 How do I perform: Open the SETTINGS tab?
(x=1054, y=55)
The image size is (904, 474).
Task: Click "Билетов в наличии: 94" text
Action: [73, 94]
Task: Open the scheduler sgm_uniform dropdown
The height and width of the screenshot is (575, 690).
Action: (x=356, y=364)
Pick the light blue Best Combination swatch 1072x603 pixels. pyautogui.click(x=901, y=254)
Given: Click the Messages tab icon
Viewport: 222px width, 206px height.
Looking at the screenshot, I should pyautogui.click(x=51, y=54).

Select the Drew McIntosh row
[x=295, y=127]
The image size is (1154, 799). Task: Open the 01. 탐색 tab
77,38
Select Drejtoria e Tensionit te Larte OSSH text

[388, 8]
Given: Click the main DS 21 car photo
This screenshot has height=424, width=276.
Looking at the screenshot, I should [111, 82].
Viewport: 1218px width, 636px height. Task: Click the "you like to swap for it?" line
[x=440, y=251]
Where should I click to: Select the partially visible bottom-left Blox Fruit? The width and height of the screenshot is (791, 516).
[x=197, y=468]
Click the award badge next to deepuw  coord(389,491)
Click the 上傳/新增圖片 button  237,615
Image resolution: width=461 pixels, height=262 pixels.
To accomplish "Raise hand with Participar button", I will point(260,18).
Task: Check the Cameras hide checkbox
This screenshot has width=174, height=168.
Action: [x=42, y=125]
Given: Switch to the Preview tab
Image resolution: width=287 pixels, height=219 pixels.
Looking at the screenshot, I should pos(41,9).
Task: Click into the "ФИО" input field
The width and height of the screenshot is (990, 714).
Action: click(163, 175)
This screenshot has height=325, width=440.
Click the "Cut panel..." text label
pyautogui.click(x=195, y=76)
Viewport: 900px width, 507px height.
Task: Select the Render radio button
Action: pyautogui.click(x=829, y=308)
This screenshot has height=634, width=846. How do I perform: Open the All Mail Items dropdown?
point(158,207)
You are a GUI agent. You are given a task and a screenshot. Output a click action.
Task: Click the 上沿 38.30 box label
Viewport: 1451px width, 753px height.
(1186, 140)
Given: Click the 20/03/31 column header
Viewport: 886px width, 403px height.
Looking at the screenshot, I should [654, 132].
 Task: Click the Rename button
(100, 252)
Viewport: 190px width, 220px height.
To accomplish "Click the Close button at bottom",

§ **WHAT YOU HAVE TO DO**: Work out, please, how many lines above contain "accomplish"; answer only with the number.

§ **SOLUTION FOR THIS PROBLEM**: 2